Seasonal Flu Vaccine Clinic

We are currently scheduling appointments for most kids over the age of 2 for FluMist intranasal flu vaccine! Please schedule an appointment through MyChart.

We now have a limited supply​ of FluMist Flu vaccine for most children over the age of 2. 

We have received a limited supply of FluMist, an intranasal live vaccine for certain children over the age of 2 and will be scheduling several flu clinics to give the vaccine. Patients who are scheduled for a well visit (and their siblings) can receive the vaccine as supplies last, at their well visits. 

Which should my child get, a flu shot or FluMist? This article from the American Academy of Pediatrics answers this question: Prepare Your Family for Flu Season.​ And this article from the CDC has a great discussion as well: Who Should and Should Not Get a Flu Vaccine.

It is important to know that there are NO SHORTAGES of flu vaccine expected this year. We have ordered plenty of both FluMist and flu shots and expect to be receiving the bulk of our shipment in the next month or so. The recommendation is to receive a flu vaccine before the end of the year if possible, and we will be continuing to give flu vaccines through the end of the flu season (April or May) as long as our supplies last.
Once these flu clinics fill and our current vaccine is spoken for, we will stop scheduling flu clinics until we receive more vaccine.
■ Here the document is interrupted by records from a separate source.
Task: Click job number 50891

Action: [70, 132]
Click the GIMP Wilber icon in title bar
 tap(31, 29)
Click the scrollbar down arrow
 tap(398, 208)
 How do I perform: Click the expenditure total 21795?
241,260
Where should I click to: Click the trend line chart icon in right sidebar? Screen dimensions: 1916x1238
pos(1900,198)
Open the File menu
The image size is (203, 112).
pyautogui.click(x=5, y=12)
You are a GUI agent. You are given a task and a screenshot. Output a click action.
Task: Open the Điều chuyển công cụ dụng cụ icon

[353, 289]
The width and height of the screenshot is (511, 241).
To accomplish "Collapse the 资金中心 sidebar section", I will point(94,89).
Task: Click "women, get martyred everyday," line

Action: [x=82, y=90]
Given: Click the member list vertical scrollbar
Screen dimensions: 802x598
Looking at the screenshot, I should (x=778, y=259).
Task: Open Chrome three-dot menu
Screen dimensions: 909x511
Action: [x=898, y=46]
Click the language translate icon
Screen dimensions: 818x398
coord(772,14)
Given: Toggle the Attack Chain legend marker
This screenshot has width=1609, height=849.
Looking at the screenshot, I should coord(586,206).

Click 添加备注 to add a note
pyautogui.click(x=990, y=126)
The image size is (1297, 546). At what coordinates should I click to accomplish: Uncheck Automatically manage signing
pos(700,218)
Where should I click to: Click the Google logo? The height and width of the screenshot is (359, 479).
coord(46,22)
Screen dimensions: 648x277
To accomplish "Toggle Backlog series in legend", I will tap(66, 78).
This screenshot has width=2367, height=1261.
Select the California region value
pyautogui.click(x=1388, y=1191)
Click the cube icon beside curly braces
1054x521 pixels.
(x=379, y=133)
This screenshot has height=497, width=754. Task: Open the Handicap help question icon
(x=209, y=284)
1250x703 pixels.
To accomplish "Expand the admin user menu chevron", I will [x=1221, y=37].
Then we will restart scheduling again.
We will not be able to give flu vaccines to parents or caregivers, and fortunately, there are lots of places in the community where flu vaccines are readily available. Please check for a list of locations near you. If you have the opportunity to have your children receive a flu vaccine elsewhere, this is acceptable to us and we just ask that you let us know the dates your children have received the flu vaccine.
This year patients should schedule appointments through MyChart, our patient portal. If you do not have access, you can sign up at 
If any of our patients in your family has an appointment between now and the end of the year, we encourage you to bring all of our patients in the family at that time. We will be vaccinating as many people as possible while they are already in our office. If no one is due for an appointment before January 1, you can schedule a flu clinic appointment. The times that these are scheduled varies, and an appointment for a flu clinic is required. 

For kids under 9 years old, a booster dose may be required (if the child has not received 2 doses before this season). For kids with egg allergy, the shot may need to be given at the allergist. 

Flu season typically peaks in mid-February. While many people think of "stomach flu" (which is usually caused by an unrelated virus) when they hear the word flu, influenza is more dominantly an upper respiratory infection, with coughing, runny nose, fevers, body aches, and generally feeling lousy. Complications of the flu can include a secondary pneumonia or dehydration, among other rare outcomes.  The flu vaccine offers good protection against several of the strains of the flu that will circulate this year and there is evidence that even if a vaccine recipient gets the flu, it is likely to be less severe than in an unvaccinated person.

Influenza patients in higher-risk groups--including patients under 2 years old, patients with underlying medical problems such as asthma or heart conditions, patients who live with someone who is at high risk from contracting the flu, such as a younger sibling, an older relative, or an immunocompromised person--may qualify for Tamiflu treatment. It is most effective if started within 48 hours of the beginning of symptoms. Tamiflu may reduce the severity and duration of influenza. Because Tamiflu can have some undesirable side effects, including nausea and vomiting, we tend not to prescribe it for lower-risk patients. However, the decision whether or not to use Tamiflu in an influenza patient will be made based on the overall circumstances of the illness and the patient's individual health. Children in low-risk groups, but with severe illness will generally be treated with tamiflu.